§ **EXERCISE REQUIREMENTS**:
Counting every line in the entries below where the word "arrow" occurs, report how many there are. Give only that number.

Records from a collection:
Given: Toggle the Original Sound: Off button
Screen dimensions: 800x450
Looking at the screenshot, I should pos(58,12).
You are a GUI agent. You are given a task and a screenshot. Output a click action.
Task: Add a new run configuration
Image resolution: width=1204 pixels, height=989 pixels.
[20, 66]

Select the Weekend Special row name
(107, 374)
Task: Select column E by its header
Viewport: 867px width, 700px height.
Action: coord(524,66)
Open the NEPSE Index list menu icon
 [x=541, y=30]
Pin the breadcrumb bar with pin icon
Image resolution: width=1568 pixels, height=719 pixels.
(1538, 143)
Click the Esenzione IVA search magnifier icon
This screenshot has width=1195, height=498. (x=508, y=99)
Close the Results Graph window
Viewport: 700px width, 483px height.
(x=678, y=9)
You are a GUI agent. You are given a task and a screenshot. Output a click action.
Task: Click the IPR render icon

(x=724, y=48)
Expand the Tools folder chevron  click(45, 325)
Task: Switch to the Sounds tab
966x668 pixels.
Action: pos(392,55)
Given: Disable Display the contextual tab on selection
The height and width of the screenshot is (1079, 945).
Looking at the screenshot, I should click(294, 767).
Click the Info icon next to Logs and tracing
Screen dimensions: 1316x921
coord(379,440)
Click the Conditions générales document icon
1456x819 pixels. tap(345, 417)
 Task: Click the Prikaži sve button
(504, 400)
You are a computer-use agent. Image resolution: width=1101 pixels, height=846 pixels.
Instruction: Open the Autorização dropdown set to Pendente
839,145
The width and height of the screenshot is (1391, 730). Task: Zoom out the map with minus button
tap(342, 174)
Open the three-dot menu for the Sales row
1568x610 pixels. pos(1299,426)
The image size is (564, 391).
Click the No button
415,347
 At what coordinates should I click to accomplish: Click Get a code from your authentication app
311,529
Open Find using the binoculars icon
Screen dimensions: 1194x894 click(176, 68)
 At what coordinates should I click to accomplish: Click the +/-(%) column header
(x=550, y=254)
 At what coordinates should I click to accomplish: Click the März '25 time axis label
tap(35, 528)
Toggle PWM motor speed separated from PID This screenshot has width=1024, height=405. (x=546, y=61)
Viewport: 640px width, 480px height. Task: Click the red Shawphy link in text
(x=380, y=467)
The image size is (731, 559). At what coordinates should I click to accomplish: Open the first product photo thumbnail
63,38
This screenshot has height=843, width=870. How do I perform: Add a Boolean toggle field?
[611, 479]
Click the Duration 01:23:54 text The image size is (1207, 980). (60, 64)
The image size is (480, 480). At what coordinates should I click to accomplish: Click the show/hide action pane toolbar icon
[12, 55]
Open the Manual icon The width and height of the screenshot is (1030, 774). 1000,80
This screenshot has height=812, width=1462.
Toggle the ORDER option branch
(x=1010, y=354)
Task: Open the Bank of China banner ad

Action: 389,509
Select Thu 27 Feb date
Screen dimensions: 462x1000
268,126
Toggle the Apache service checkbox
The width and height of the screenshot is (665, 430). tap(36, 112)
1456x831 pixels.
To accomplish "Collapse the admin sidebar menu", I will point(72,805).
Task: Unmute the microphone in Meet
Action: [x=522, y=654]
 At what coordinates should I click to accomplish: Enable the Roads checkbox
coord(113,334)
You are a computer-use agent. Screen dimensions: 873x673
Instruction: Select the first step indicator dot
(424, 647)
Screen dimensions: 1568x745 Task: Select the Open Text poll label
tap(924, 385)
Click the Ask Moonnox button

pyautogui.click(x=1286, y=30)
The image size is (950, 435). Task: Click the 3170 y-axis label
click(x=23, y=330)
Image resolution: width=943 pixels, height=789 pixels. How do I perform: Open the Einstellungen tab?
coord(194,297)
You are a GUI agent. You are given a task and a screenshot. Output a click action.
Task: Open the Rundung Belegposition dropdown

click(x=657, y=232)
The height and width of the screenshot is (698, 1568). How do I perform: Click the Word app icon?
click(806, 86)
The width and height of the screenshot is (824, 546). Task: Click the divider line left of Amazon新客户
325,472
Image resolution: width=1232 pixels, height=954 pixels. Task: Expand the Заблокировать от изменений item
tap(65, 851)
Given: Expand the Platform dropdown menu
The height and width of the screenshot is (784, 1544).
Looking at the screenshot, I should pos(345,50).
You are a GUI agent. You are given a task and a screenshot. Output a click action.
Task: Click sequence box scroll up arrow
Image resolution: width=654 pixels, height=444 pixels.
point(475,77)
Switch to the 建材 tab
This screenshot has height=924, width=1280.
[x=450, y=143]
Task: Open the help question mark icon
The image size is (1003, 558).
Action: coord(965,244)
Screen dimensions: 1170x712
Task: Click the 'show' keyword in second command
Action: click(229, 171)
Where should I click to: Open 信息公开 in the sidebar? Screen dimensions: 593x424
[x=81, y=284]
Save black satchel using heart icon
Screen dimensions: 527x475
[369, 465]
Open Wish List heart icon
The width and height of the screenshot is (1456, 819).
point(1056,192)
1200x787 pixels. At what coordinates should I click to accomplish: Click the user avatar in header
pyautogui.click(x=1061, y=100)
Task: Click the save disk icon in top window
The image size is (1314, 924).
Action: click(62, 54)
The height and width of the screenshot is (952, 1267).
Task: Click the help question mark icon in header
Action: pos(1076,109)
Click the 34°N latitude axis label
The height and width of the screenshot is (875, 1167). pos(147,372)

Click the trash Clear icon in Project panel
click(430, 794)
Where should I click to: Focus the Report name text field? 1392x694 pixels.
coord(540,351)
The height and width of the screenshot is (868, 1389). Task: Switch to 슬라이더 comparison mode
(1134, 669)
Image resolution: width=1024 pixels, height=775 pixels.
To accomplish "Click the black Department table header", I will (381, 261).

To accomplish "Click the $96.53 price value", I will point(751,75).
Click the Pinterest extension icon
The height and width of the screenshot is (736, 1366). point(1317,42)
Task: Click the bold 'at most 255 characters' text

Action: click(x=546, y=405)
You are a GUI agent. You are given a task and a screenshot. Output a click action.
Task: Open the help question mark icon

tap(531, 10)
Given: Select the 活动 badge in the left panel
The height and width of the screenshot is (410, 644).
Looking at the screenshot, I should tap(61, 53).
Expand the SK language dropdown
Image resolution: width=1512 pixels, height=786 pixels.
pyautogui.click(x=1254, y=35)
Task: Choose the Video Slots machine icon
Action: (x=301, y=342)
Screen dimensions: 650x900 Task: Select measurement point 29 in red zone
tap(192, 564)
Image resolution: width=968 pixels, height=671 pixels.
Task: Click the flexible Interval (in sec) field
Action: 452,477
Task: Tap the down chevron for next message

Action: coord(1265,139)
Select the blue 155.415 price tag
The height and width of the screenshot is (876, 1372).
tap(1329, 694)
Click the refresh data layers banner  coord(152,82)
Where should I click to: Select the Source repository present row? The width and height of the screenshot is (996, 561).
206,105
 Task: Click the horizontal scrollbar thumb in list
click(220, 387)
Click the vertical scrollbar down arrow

§ **ANSWER SECTION**:
2